-- Activity --
Bring together every line in the data that includes "agent".

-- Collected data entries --
---+---
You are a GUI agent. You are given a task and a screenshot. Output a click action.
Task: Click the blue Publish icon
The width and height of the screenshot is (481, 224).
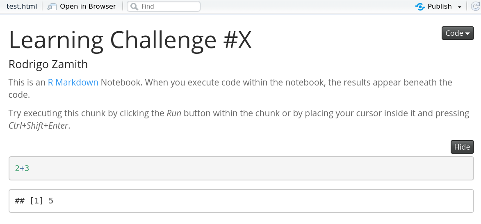click(420, 7)
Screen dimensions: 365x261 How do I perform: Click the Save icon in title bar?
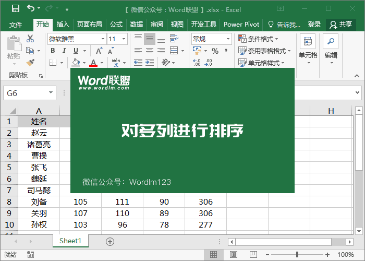tap(15, 9)
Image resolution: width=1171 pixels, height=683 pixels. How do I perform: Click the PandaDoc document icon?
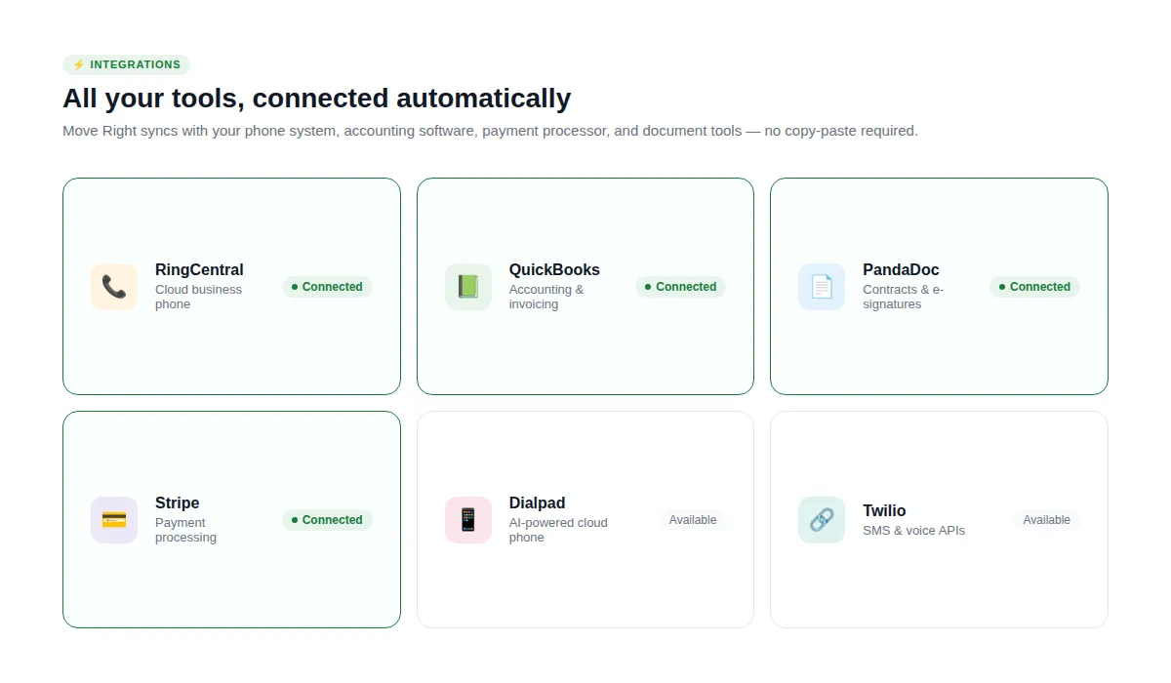(822, 286)
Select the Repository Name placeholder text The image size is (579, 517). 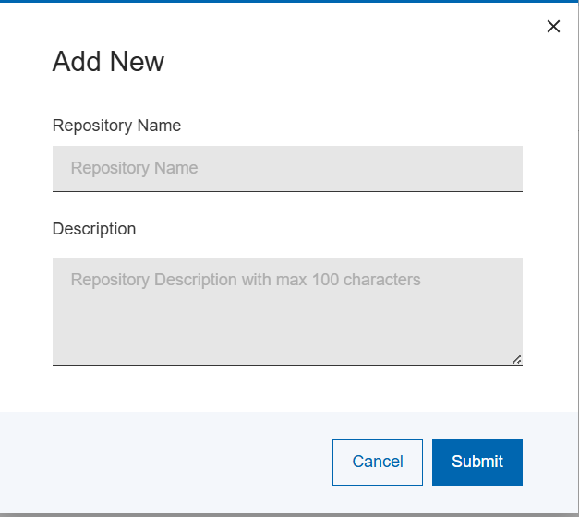tap(135, 168)
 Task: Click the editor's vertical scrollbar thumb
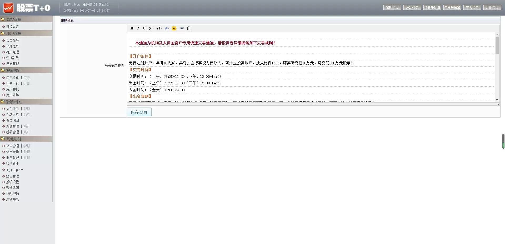point(497,45)
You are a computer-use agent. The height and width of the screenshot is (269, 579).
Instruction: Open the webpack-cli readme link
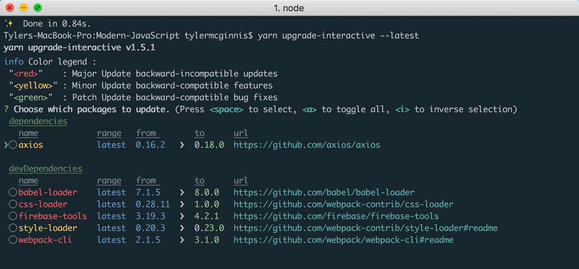pos(344,240)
---+---
-- Written answer --
You are a GUI agent. You are given a task and a screenshot. Output a click action.
You are a computer-use agent. The height and width of the screenshot is (269, 579).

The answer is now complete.